[Items]
▽

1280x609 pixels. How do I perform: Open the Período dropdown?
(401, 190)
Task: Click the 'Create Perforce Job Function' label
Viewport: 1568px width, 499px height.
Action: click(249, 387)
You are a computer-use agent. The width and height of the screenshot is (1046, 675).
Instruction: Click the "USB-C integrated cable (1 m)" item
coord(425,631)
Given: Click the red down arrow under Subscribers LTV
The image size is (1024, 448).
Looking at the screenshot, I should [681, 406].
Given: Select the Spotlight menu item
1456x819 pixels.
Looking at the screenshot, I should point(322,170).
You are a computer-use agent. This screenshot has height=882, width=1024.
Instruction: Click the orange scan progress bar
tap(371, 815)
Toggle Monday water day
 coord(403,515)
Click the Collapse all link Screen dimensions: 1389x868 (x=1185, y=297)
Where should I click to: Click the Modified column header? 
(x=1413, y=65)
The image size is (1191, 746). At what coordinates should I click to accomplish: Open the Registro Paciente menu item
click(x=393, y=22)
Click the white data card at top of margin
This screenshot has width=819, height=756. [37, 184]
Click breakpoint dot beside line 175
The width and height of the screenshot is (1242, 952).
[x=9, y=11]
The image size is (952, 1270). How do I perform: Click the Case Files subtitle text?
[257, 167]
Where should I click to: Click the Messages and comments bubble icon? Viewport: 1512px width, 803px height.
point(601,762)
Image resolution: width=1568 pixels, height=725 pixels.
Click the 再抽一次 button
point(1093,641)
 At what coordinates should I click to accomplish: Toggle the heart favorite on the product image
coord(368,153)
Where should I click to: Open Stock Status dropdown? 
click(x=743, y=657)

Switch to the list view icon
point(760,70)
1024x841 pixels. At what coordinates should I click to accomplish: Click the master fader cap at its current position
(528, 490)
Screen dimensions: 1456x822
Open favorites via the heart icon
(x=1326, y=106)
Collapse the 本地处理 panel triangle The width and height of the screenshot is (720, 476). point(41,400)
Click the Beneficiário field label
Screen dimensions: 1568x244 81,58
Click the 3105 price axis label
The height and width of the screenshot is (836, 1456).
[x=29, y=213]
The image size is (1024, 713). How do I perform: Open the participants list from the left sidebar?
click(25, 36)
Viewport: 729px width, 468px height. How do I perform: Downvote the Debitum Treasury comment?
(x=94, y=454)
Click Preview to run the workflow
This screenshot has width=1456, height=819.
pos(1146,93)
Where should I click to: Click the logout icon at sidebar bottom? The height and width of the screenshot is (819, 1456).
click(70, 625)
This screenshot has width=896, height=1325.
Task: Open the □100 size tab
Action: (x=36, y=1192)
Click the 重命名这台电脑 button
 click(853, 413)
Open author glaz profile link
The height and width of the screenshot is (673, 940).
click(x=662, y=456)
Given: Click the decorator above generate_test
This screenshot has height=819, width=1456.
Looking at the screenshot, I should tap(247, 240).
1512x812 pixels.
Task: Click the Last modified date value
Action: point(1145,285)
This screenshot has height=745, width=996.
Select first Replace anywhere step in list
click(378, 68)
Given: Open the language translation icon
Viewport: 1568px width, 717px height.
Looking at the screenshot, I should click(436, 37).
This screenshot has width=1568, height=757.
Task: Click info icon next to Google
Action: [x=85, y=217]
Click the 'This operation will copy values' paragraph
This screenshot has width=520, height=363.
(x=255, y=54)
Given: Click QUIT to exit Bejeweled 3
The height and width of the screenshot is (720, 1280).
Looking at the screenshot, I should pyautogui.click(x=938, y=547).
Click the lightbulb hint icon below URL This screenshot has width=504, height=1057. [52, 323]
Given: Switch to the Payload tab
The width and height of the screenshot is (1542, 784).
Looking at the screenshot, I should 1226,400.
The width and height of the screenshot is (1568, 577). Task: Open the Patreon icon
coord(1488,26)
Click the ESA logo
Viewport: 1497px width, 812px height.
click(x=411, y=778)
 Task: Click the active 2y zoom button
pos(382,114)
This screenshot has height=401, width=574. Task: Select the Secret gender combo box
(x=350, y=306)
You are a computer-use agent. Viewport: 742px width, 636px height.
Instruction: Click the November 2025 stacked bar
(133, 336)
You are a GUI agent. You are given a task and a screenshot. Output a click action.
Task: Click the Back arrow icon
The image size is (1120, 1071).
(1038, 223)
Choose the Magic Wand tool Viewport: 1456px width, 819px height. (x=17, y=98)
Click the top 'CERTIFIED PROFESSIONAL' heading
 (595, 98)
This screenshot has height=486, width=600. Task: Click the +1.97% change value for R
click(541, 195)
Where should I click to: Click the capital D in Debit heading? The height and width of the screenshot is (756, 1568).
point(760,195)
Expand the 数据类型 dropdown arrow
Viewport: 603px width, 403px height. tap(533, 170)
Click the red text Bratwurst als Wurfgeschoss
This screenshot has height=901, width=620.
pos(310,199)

△

[Your instructions] Arrange the lines from the beginning through the line containing "Action: click(249, 387)" as a two-column CSV with the headers instruction and answer, one row per instruction. Put each value in a single quoted field and replace any line breaks with spaces.

[Written response]
instruction,answer
"1280x609 pixels. How do I perform: Open the Período dropdown?","(401, 190)"
"Task: Click the 'Create Perforce Job Function' label Viewport: 1568px width, 499px height.","Action: click(249, 387)"